Understanding the meaning of natural language require a huge amount of information to be arranged by a neural network. And the largest part if this information is usually stored in word embeddings.
Typically, labeled data from a particular task is not enough to train so many parameters. Thus, word embeddings are trained separately on a large general-purpose corpora.
But there are some cases when we want to be able to train word embeddings in our custom task, for example:
- We have a specific domain with a non-standard terminology or sentence structure
- We want to use additional markup like
<tags>
in our task
In these cases, we need to update a small number of weights, responsible for new words and meanings. At the same time, we can’t update pre-trained embeddings cause it will lead to very quick overfitting.
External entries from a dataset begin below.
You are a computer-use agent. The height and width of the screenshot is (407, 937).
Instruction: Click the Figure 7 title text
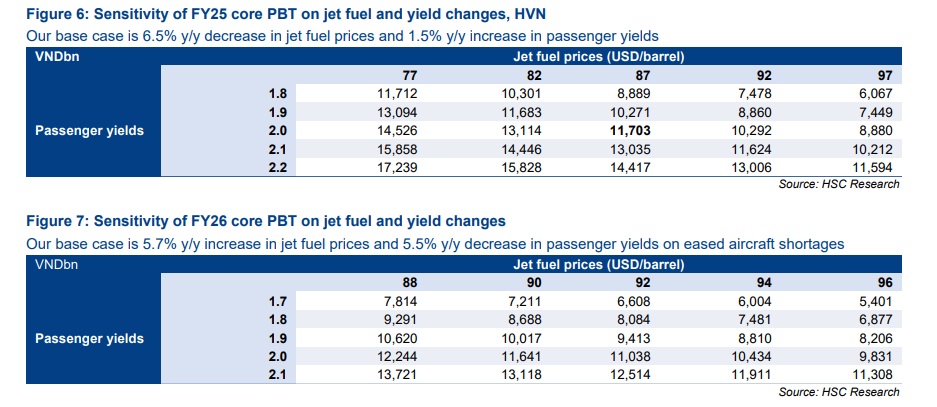pyautogui.click(x=266, y=221)
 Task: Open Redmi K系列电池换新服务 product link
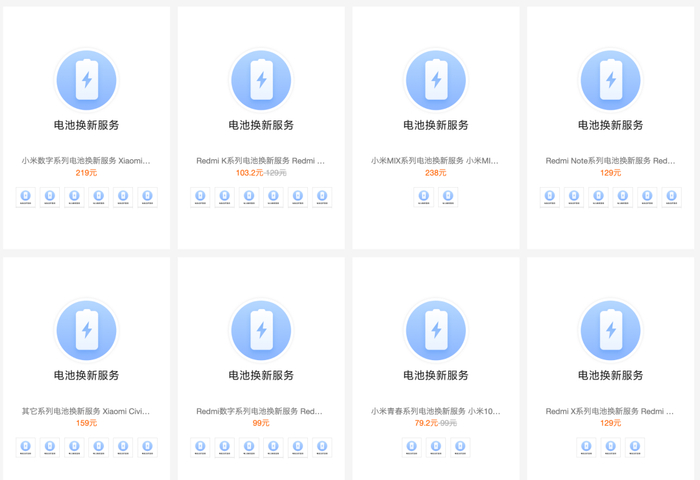[261, 161]
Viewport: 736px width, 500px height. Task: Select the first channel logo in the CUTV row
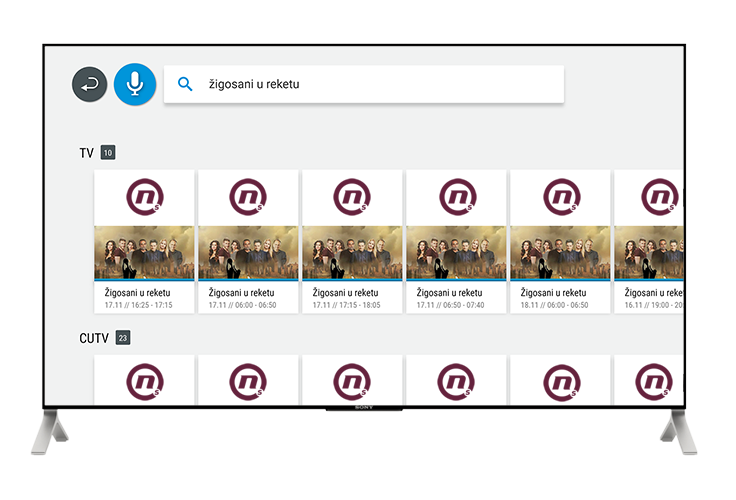tap(144, 381)
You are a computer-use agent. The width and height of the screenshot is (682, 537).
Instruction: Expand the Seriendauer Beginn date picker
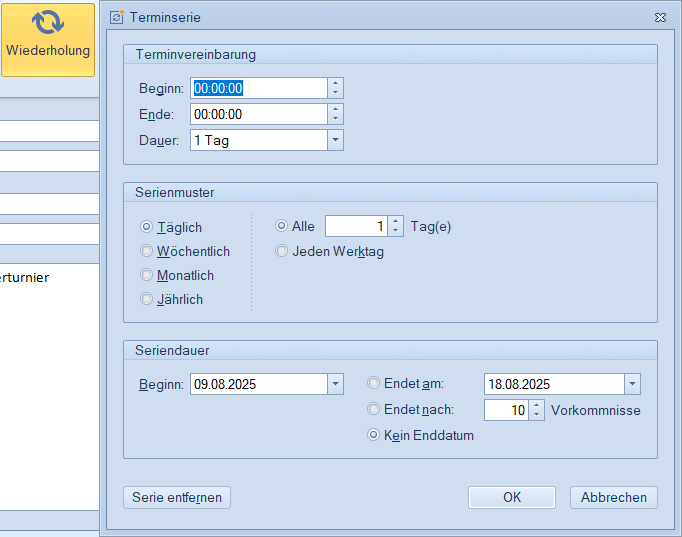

To deal with this problem partially trainable embeddings were used in this project. The idea is to concatenate fixed pre-trained embeddings with additional small trainable embeddings. It is also useful to add a linear layer right after concatenation so embeddings could interact during training. Changing the size of an additional embedding gives control over the number of parameters and, as a result, allows to prevent overfitting.
Another good thing is that AllenNLP allows implementing this technique without a single line of code but with just a simple configuration:
{
"token_embedders": {
"tokens-ngram": {
"type": "fasttext-embedder",
"model_path": "./data/fasttext_embedding.model",
"trainable": false
},
"tokens": {
"type": "embedding",
"embedding_dim": 20,
"trainable": true
}
}
}